**PROVIDED PASSAGE**
-- Begin --

Amsterdam Bed-In 40 Years On: Memories and Reflections

They say that Twitter helps you find ideas. With regards to this post, Twitter helped me find the most of it… starting with a reminder about the famous Amsterdam bed-in at the Hilton Hotel staged by John Lennon and Yoko Ono between 25 and 31 of March, 1969. Although a seasoned Beatlomaniac myself, I have forgotten about the 40th anniversary. But then someone reminded me of it.

It was Joel Warady from Chicago with whom I share both professional activity (marketing, see Joel Warady Group website) and the passion for the Grand Four from Liverpool. His first tweet was a mere mention of the 40th anniversary, but he also mentioned that at The Hilton Hotel in Amsterdam there was a plaque on the room’s door. I was curious, so I asked if one could actually see the room. Joel’s answer was positive… and next I was asking him if he would be willing to answer a few questions. The Q&A exchange happened at Facebook, so in a nutshell here is an example of harnessing the potential of some Social Networks to do the work.

So, off to Joel 🙂 And many thanks to him for agreeing to answer the questions.


Joel Warady: This was the room where John asked for peace…

JD: Let’s start with your visit to Amsterdam. Did you deliberately choose to stay at The Hilton?

JW: I tend to go to Amsterdam for work purposes, and in 2007 I decided to stay at The Hilton. I didn’t actually think that it was there that John and Yoko had staged their bed-in. But once I arrived, I recognised it straight away and asked some questions. The front desk person was the one who confirmed it, and told me that if I wanted to see the room, the General Manager would be happy to show it to me.

JD: You mentioned there was a plaque at the room commemorating the bed-in. So, you got to see it – what was the impression?

JW: I did have a chance to see the room. I saw it many times before in the clips, but it was still very inspiring to physically be there. It was very cool, it felt historical, but also a bit sad. I was thinking that this was the room where John asked for peace, but then remembering that he was shot in an act of violence… it really got to me.

JD: Do you remember your reaction to the news on December 8, 1980?

JW: When I first heard that John was killed, I was in my car, driving in the suburbs of Chicago. Ironically, I was selling life insurance at the time, and when I heard he had been killed, I pulled off the road, and cried.

JD: John seems to be an important figure for you… am I right?

JW: John’s humour was always what made me smile the most. While I enjoyed his singing, his personality was what made it for me.

JS: And what about the Beatles, then? I notice on Facebook you list them among your favourite artists.

JW: Beatles did mean a lot for me. I’m old enough to remember their US introduction, but still young enough to introduce their music to younger coworkers. Even today when I hear certain Beatles songs, I tear up thinking of when I first heard the song. It also saddens me to hear John’s and George’s voices on certain songs, knowing that they both are gone.

JS: Do you have a favourite song?

JW: This would be a tough one! Obviously, there are so many… but if I have to choose one, it is ‘If I Fell‘ from A Hard Day’s Night album.

-- End --

**SET EXERCISE 1**
In the bed-in interview, rewrite the paragraph beginning "It was Joel Warady from Chicago" more briefly, keeping its main facts.
**SET EXERCISE 2**
Answer these questions using the bed-in interview:
(a) Between which dates was the Amsterdam bed-in staged?
(b) In what year did Joel Warady decide to stay at The Hilton?
(c) Which song does Joel Warady name as his favorite?
**SET EXERCISE 3**
Transcribe the part of the bed-in interview starting at "Joel Warady: This" and ending at "at The Hilton?".

[Target position data]
-- Begin --

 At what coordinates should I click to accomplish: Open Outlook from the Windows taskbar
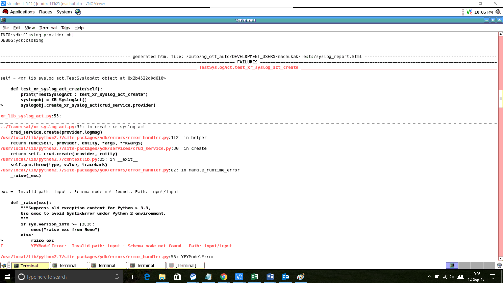(285, 277)
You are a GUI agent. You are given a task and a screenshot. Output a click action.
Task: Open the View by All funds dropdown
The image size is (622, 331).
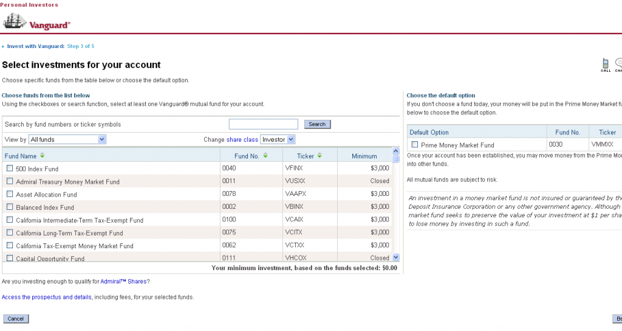point(67,139)
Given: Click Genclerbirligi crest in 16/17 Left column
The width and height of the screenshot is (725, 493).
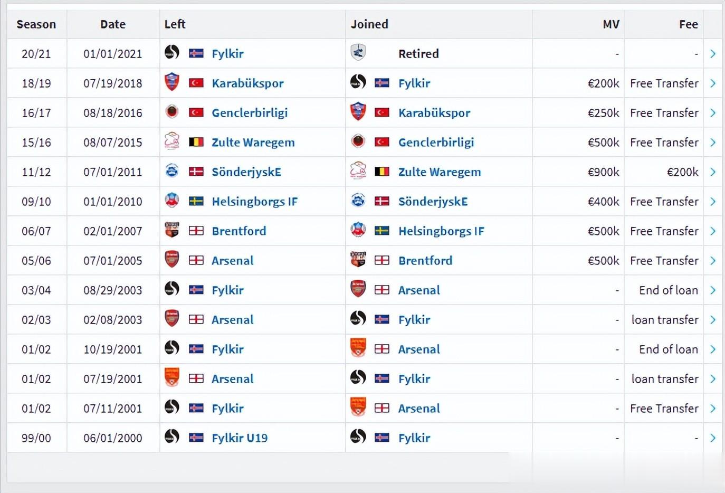Looking at the screenshot, I should pos(172,112).
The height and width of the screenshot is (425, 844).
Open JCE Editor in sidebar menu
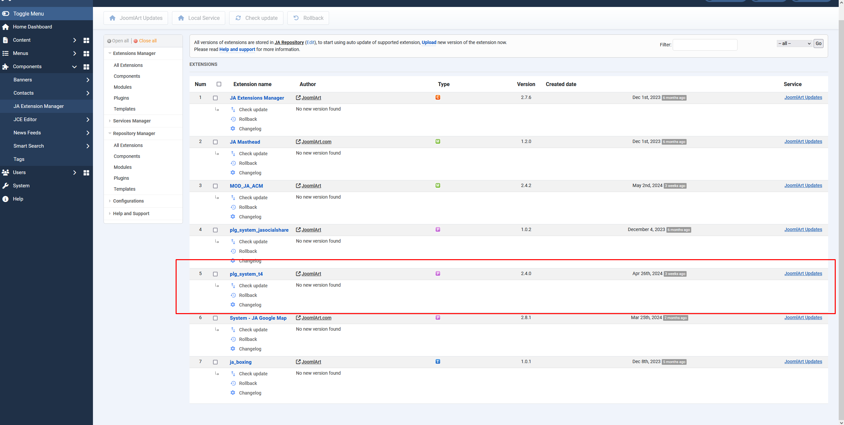tap(25, 119)
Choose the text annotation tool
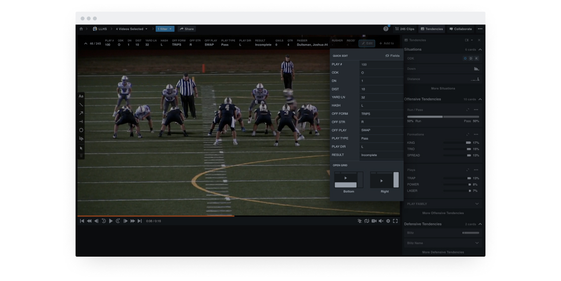 81,96
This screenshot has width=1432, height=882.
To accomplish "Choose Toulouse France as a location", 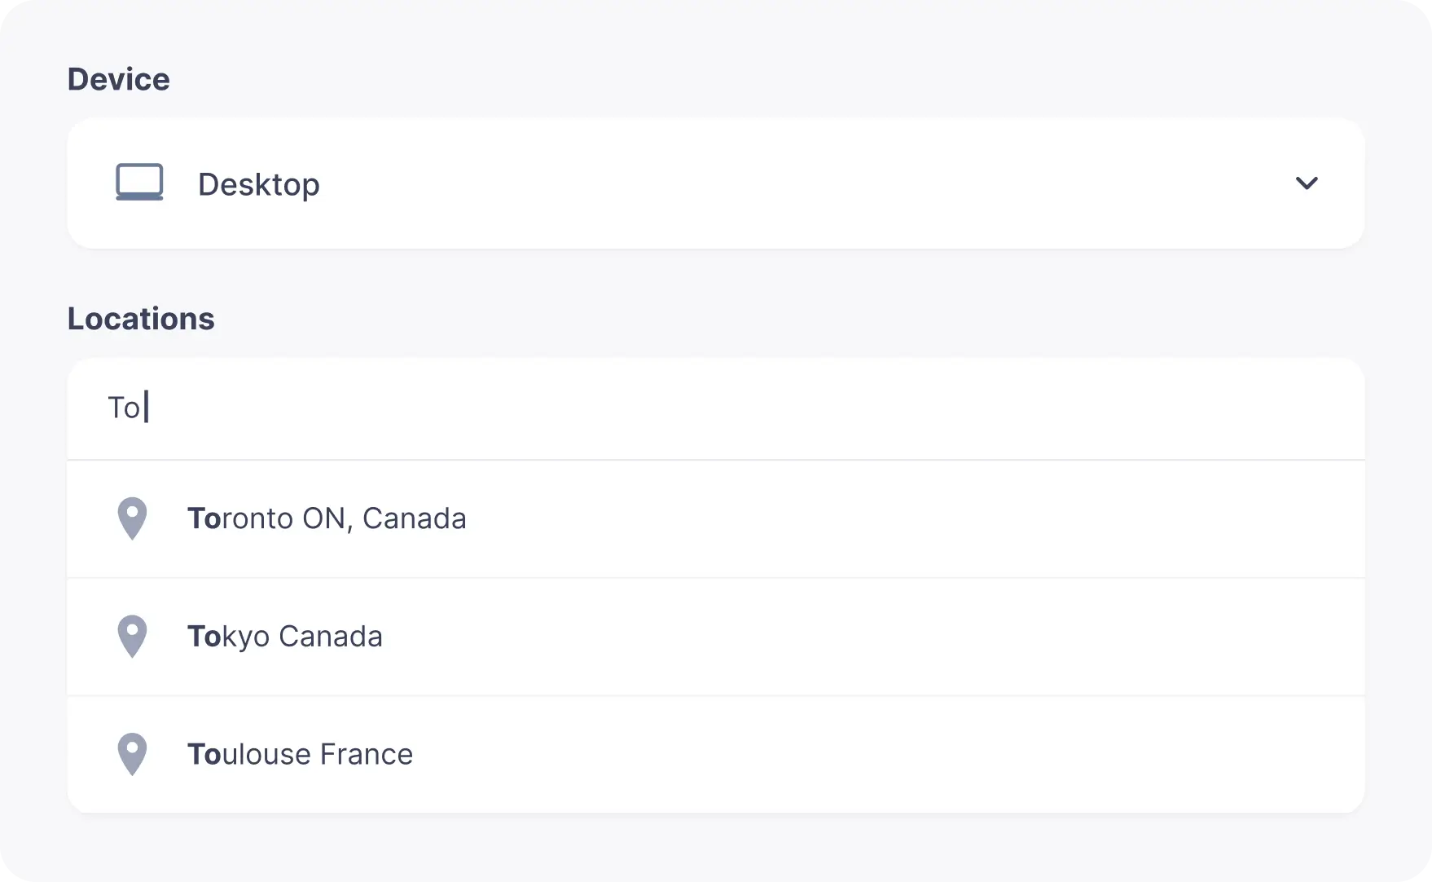I will point(301,754).
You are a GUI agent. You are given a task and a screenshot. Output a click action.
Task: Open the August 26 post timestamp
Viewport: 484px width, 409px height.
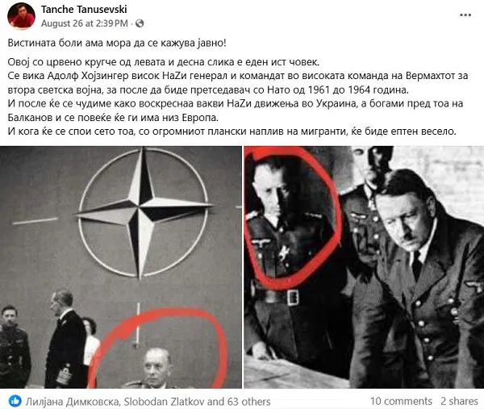pos(85,23)
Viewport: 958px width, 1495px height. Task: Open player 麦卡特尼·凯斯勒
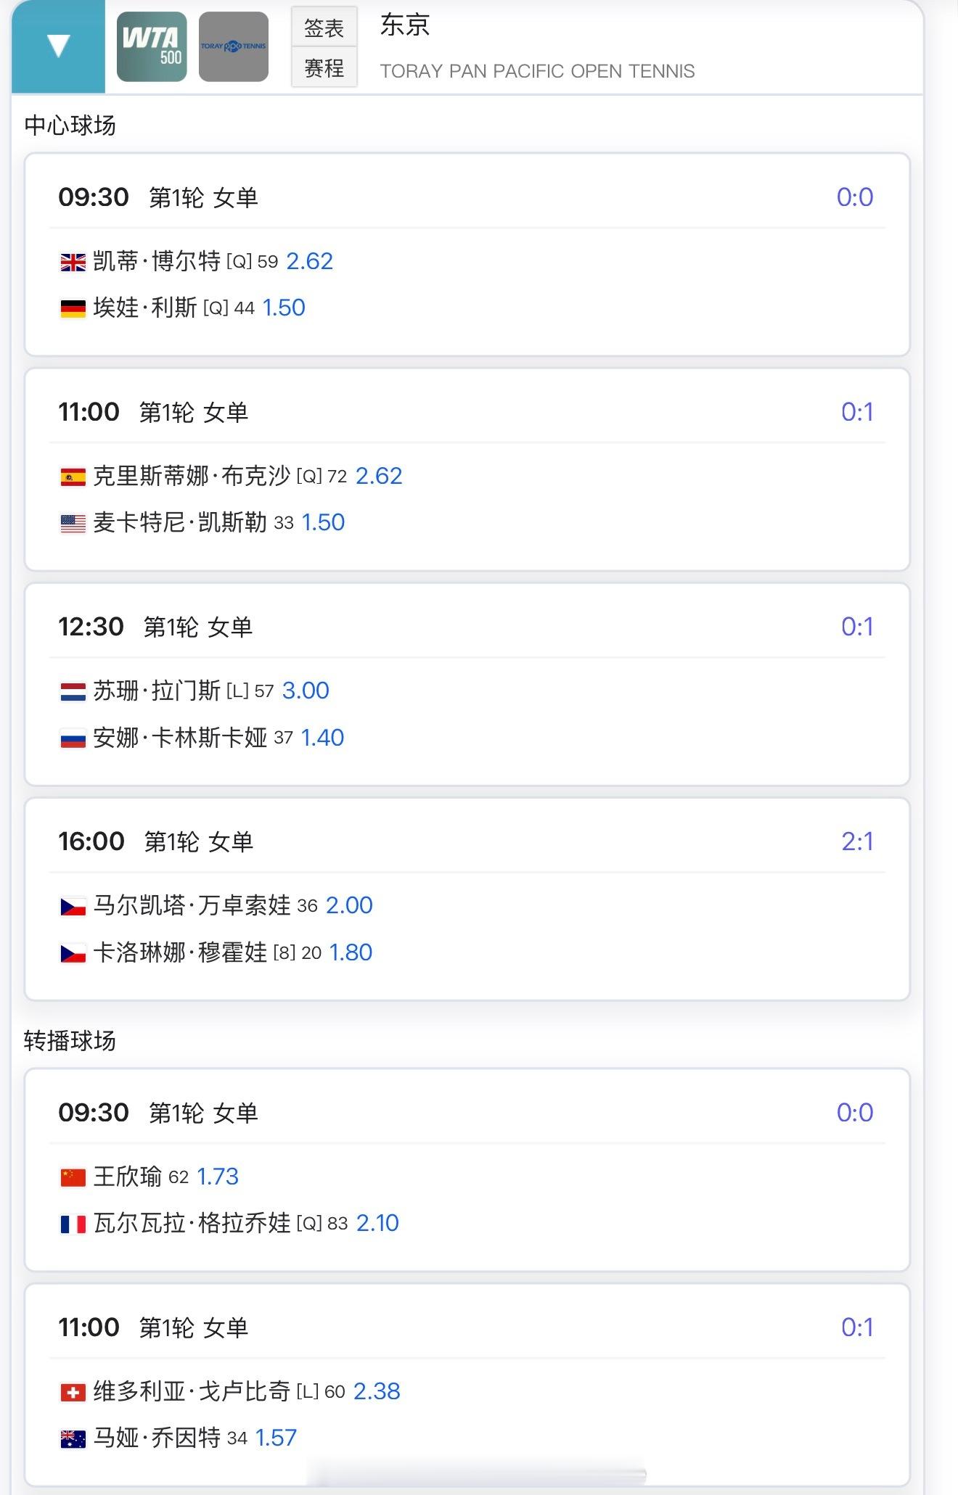180,522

-- End --

**WRITTEN REPLY 1**
Joel Warady of Chicago shares the author's marketing work and passion for the Grand Four from Liverpool. His first tweet mentioned the 40th anniversary and a plaque on the room's door at The Hilton Hotel in Amsterdam. Asked whether the room could be seen, he said yes, and then agreed to answer a few questions. The Q&A took place on Facebook, an example of social networks doing the work.

**WRITTEN REPLY 2**
(a) Between 25 and 31 March 1969.
(b) 2007.
(c) 'If I Fell' from the A Hard Day's Night album.

**WRITTEN REPLY 3**
Joel Warady: This was the room where John asked for peace…

JD: Let’s start with your visit to Amsterdam. Did you deliberately choose to stay at The Hilton?